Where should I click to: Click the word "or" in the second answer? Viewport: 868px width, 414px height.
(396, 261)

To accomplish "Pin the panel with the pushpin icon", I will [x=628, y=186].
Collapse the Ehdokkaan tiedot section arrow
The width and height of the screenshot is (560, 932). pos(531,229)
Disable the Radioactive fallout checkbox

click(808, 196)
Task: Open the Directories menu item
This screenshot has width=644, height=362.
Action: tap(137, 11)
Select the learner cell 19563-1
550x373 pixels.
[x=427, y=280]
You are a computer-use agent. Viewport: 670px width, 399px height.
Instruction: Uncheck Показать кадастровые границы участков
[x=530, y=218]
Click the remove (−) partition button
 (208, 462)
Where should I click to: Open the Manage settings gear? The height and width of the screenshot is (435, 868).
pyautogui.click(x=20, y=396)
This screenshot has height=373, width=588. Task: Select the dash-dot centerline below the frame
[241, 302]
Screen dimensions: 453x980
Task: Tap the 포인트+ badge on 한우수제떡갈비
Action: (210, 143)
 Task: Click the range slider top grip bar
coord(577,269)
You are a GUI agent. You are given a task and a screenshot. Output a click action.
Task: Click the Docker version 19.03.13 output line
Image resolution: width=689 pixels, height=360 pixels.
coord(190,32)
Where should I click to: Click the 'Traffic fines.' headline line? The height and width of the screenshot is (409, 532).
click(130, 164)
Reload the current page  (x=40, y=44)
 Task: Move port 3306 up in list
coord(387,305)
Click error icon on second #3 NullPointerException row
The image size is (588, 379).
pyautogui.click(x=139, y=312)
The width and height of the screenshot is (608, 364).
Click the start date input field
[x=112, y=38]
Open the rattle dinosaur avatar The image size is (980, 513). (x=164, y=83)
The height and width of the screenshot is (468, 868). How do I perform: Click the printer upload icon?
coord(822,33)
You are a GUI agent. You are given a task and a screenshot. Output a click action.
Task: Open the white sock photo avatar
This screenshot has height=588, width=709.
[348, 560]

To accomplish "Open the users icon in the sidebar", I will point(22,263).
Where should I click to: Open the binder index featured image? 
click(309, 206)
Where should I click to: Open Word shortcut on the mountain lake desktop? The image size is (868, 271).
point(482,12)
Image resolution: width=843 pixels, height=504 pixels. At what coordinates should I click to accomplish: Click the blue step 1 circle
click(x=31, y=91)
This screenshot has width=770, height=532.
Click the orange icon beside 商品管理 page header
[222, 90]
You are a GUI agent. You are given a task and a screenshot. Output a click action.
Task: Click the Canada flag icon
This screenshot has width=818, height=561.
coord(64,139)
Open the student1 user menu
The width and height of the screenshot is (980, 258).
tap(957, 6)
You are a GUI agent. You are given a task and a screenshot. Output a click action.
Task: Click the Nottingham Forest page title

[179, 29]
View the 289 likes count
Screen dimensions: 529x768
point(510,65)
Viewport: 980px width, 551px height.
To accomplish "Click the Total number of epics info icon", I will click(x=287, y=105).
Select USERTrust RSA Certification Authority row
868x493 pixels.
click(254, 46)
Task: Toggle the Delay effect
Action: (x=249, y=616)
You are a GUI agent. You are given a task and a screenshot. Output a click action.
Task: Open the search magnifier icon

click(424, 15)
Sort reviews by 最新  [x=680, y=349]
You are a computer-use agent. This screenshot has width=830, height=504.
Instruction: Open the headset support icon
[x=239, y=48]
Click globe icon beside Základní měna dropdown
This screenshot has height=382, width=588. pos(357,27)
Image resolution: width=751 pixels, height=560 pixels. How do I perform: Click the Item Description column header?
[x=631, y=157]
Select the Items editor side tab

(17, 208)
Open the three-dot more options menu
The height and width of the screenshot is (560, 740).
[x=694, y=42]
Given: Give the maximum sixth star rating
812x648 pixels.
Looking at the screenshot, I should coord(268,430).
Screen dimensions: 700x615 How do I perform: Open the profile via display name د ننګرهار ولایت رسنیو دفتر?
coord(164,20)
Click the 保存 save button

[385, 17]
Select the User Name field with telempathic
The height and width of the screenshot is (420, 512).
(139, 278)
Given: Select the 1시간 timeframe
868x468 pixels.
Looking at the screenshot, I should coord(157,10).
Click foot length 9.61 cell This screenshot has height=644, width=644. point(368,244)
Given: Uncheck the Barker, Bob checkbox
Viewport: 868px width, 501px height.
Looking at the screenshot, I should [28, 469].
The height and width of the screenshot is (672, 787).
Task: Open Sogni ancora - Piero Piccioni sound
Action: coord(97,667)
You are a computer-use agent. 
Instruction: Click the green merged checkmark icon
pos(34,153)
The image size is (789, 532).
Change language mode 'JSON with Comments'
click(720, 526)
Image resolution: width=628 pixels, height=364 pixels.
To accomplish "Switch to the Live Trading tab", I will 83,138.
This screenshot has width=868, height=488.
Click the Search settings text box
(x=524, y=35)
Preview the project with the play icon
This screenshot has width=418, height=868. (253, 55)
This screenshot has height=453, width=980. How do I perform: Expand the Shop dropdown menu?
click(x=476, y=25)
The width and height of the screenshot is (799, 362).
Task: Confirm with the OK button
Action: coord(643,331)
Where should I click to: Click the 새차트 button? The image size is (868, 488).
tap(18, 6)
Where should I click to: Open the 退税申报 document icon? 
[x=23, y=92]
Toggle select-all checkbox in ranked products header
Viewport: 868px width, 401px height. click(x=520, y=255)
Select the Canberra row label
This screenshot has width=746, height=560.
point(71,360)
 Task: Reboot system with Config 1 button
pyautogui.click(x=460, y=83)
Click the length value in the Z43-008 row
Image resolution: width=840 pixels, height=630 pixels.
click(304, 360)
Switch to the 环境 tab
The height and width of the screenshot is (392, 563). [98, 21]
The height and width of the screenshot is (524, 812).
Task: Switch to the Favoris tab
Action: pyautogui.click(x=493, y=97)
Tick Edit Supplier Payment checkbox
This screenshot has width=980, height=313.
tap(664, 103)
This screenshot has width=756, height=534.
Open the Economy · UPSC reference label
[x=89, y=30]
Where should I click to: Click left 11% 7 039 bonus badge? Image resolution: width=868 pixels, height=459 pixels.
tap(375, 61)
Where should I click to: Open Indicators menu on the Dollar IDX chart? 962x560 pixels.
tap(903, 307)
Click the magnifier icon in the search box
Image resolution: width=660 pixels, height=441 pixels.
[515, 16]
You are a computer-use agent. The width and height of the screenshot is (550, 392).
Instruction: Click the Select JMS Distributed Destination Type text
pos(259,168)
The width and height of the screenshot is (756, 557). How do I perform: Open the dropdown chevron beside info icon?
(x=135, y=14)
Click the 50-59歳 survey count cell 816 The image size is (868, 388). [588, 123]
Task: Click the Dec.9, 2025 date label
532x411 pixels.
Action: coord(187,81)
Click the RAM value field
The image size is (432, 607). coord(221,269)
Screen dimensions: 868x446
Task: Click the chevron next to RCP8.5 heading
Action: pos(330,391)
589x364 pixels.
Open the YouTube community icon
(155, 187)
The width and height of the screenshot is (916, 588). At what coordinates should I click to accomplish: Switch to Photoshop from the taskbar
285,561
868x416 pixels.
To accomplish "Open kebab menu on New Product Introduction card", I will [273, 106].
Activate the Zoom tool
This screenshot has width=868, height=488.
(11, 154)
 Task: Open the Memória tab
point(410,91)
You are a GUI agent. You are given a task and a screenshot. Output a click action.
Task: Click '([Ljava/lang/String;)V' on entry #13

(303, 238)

......

» **ASSIGNMENT**
Would you restate the whole listing word for word?

» **SOLUTION TO THE PROBLEM**
Where should I click to: Click the word "or" in the second answer? Viewport: 868px width, 414px height.
(396, 261)

To accomplish "Pin the panel with the pushpin icon", I will [x=628, y=186].
Collapse the Ehdokkaan tiedot section arrow
The width and height of the screenshot is (560, 932). pos(531,229)
Disable the Radioactive fallout checkbox

click(808, 196)
Task: Open the Directories menu item
This screenshot has width=644, height=362.
Action: tap(137, 11)
Select the learner cell 19563-1
550x373 pixels.
[x=427, y=280]
You are a computer-use agent. Viewport: 670px width, 399px height.
Instruction: Uncheck Показать кадастровые границы участков
[x=530, y=218]
Click the remove (−) partition button
 (208, 462)
Where should I click to: Open the Manage settings gear? The height and width of the screenshot is (435, 868).
pyautogui.click(x=20, y=396)
This screenshot has height=373, width=588. Task: Select the dash-dot centerline below the frame
[241, 302]
Screen dimensions: 453x980
Task: Tap the 포인트+ badge on 한우수제떡갈비
Action: (210, 143)
 Task: Click the range slider top grip bar
coord(577,269)
You are a GUI agent. You are given a task and a screenshot. Output a click action.
Task: Click the Docker version 19.03.13 output line
Image resolution: width=689 pixels, height=360 pixels.
coord(190,32)
Where should I click to: Click the 'Traffic fines.' headline line? The height and width of the screenshot is (409, 532).
click(130, 164)
Reload the current page  (x=40, y=44)
 Task: Move port 3306 up in list
coord(387,305)
Click error icon on second #3 NullPointerException row
The image size is (588, 379).
pyautogui.click(x=139, y=312)
The width and height of the screenshot is (608, 364).
Click the start date input field
[x=112, y=38]
Open the rattle dinosaur avatar The image size is (980, 513). (x=164, y=83)
The height and width of the screenshot is (468, 868). How do I perform: Click the printer upload icon?
coord(822,33)
You are a GUI agent. You are given a task and a screenshot. Output a click action.
Task: Open the white sock photo avatar
This screenshot has height=588, width=709.
[348, 560]

To accomplish "Open the users icon in the sidebar", I will point(22,263).
Where should I click to: Open the binder index featured image? 
click(309, 206)
Where should I click to: Open Word shortcut on the mountain lake desktop? The image size is (868, 271).
point(482,12)
Image resolution: width=843 pixels, height=504 pixels. At what coordinates should I click to accomplish: Click the blue step 1 circle
click(x=31, y=91)
This screenshot has width=770, height=532.
Click the orange icon beside 商品管理 page header
[222, 90]
You are a GUI agent. You are given a task and a screenshot. Output a click action.
Task: Click the Canada flag icon
This screenshot has width=818, height=561.
coord(64,139)
Open the student1 user menu
The width and height of the screenshot is (980, 258).
tap(957, 6)
You are a GUI agent. You are given a task and a screenshot. Output a click action.
Task: Click the Nottingham Forest page title

[179, 29]
View the 289 likes count
Screen dimensions: 529x768
point(510,65)
Viewport: 980px width, 551px height.
To accomplish "Click the Total number of epics info icon", I will click(x=287, y=105).
Select USERTrust RSA Certification Authority row
868x493 pixels.
click(254, 46)
Task: Toggle the Delay effect
Action: (x=249, y=616)
You are a GUI agent. You are given a task and a screenshot. Output a click action.
Task: Open the search magnifier icon

click(424, 15)
Sort reviews by 最新  [x=680, y=349]
You are a computer-use agent. This screenshot has width=830, height=504.
Instruction: Open the headset support icon
[x=239, y=48]
Click globe icon beside Základní měna dropdown
This screenshot has height=382, width=588. pos(357,27)
Image resolution: width=751 pixels, height=560 pixels. How do I perform: Click the Item Description column header?
[x=631, y=157]
Select the Items editor side tab

(17, 208)
Open the three-dot more options menu
The height and width of the screenshot is (560, 740).
[x=694, y=42]
Given: Give the maximum sixth star rating
812x648 pixels.
Looking at the screenshot, I should coord(268,430).
Screen dimensions: 700x615 How do I perform: Open the profile via display name د ننګرهار ولایت رسنیو دفتر?
coord(164,20)
Click the 保存 save button

[385, 17]
Select the User Name field with telempathic
The height and width of the screenshot is (420, 512).
(139, 278)
Given: Select the 1시간 timeframe
868x468 pixels.
Looking at the screenshot, I should coord(157,10).
Click foot length 9.61 cell This screenshot has height=644, width=644. point(368,244)
Given: Uncheck the Barker, Bob checkbox
Viewport: 868px width, 501px height.
Looking at the screenshot, I should [28, 469].
The height and width of the screenshot is (672, 787).
Task: Open Sogni ancora - Piero Piccioni sound
Action: coord(97,667)
You are a computer-use agent. 
Instruction: Click the green merged checkmark icon
pos(34,153)
The image size is (789, 532).
Change language mode 'JSON with Comments'
click(720, 526)
Image resolution: width=628 pixels, height=364 pixels.
To accomplish "Switch to the Live Trading tab", I will 83,138.
This screenshot has width=868, height=488.
Click the Search settings text box
(x=524, y=35)
Preview the project with the play icon
This screenshot has width=418, height=868. (253, 55)
This screenshot has height=453, width=980. How do I perform: Expand the Shop dropdown menu?
click(x=476, y=25)
The width and height of the screenshot is (799, 362).
Task: Confirm with the OK button
Action: coord(643,331)
Where should I click to: Click the 새차트 button? The image size is (868, 488).
tap(18, 6)
Where should I click to: Open the 退税申报 document icon? 
[x=23, y=92]
Toggle select-all checkbox in ranked products header
Viewport: 868px width, 401px height. click(x=520, y=255)
Select the Canberra row label
This screenshot has width=746, height=560.
point(71,360)
 Task: Reboot system with Config 1 button
pyautogui.click(x=460, y=83)
Click the length value in the Z43-008 row
Image resolution: width=840 pixels, height=630 pixels.
click(304, 360)
Switch to the 环境 tab
The height and width of the screenshot is (392, 563). [98, 21]
The height and width of the screenshot is (524, 812).
Task: Switch to the Favoris tab
Action: pyautogui.click(x=493, y=97)
Tick Edit Supplier Payment checkbox
This screenshot has width=980, height=313.
tap(664, 103)
This screenshot has width=756, height=534.
Open the Economy · UPSC reference label
[x=89, y=30]
Where should I click to: Click left 11% 7 039 bonus badge? Image resolution: width=868 pixels, height=459 pixels.
tap(375, 61)
Where should I click to: Open Indicators menu on the Dollar IDX chart? 962x560 pixels.
tap(903, 307)
Click the magnifier icon in the search box
Image resolution: width=660 pixels, height=441 pixels.
[515, 16]
You are a computer-use agent. The width and height of the screenshot is (550, 392).
Instruction: Click the Select JMS Distributed Destination Type text
pos(259,168)
The width and height of the screenshot is (756, 557). How do I perform: Open the dropdown chevron beside info icon?
(x=135, y=14)
Click the 50-59歳 survey count cell 816 The image size is (868, 388). [588, 123]
Task: Click the Dec.9, 2025 date label
532x411 pixels.
Action: coord(187,81)
Click the RAM value field
The image size is (432, 607). coord(221,269)
Screen dimensions: 868x446
Task: Click the chevron next to RCP8.5 heading
Action: pos(330,391)
589x364 pixels.
Open the YouTube community icon
(155, 187)
The width and height of the screenshot is (916, 588). At what coordinates should I click to accomplish: Switch to Photoshop from the taskbar
285,561
868x416 pixels.
To accomplish "Open kebab menu on New Product Introduction card", I will [273, 106].
Activate the Zoom tool
This screenshot has width=868, height=488.
(11, 154)
 Task: Open the Memória tab
point(410,91)
You are a GUI agent. You are given a task and a screenshot. Output a click action.
Task: Click '([Ljava/lang/String;)V' on entry #13

(303, 238)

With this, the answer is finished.